Find how many lines in the data below include the word "computer", then write only that number.

DATA PROVIDED START

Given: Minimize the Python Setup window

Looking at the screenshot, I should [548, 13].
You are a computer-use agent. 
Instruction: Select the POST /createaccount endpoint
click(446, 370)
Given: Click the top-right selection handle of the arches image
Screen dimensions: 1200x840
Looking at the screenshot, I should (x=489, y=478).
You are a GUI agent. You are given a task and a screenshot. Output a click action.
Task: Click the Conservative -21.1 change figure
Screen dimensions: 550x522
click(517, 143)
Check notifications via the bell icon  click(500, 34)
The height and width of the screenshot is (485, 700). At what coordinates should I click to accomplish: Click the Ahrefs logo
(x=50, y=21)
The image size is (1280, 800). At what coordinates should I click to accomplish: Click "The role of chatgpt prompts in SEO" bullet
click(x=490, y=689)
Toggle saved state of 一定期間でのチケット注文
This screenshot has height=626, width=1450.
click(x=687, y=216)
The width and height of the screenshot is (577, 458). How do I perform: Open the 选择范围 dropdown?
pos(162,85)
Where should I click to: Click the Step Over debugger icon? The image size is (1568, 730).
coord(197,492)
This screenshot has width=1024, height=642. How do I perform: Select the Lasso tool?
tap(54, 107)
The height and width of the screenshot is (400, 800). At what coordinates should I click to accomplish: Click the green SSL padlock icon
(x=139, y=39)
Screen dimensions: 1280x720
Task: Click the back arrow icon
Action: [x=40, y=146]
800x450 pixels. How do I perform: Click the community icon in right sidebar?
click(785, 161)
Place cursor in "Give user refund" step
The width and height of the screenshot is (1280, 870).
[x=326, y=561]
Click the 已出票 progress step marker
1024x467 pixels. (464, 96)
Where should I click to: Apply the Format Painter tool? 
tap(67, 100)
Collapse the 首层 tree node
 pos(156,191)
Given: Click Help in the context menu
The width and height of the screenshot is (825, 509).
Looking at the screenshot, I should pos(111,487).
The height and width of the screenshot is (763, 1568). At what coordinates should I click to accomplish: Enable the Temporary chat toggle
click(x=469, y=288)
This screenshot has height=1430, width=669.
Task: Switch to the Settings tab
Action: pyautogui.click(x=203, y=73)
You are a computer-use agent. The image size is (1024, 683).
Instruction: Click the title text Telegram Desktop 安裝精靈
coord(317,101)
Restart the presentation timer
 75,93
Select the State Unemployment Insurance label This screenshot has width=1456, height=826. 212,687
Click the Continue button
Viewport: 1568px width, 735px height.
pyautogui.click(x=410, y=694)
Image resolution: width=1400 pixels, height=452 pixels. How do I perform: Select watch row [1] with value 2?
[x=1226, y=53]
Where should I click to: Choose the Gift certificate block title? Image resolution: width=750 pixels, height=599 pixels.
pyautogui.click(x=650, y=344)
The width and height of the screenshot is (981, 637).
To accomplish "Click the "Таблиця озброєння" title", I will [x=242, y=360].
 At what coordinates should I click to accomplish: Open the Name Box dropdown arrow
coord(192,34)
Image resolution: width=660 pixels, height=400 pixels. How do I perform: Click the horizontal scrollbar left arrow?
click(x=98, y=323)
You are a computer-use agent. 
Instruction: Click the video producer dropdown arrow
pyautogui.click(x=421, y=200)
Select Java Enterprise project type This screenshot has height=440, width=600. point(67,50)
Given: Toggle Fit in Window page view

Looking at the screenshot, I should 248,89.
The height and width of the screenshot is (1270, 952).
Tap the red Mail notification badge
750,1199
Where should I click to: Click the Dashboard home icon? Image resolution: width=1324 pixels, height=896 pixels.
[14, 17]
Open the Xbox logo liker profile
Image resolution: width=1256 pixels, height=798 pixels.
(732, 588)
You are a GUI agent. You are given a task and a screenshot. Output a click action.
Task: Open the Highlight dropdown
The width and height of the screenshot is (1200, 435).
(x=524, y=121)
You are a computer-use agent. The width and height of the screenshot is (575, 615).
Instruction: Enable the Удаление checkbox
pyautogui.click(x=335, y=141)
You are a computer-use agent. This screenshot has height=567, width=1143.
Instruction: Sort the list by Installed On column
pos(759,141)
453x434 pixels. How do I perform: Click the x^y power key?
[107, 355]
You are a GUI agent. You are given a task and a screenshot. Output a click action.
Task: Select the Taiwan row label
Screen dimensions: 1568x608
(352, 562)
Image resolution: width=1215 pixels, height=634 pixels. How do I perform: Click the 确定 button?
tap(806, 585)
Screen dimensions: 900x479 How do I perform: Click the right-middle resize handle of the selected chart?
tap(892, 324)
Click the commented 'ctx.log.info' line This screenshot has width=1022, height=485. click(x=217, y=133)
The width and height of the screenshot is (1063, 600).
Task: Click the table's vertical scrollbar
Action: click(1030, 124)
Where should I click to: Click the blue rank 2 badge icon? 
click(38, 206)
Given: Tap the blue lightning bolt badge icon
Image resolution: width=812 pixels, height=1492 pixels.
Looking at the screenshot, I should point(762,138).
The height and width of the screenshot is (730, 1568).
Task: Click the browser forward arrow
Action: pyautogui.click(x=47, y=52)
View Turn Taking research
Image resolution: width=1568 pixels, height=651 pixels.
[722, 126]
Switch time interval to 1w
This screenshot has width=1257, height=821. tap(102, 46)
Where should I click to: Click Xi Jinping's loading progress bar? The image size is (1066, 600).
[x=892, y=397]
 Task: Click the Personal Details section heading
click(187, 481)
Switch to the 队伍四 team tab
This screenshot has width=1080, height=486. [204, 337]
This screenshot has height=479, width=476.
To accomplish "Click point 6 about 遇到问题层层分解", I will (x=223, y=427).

DATA PROVIDED END

--- TASK RESPONSE ---
5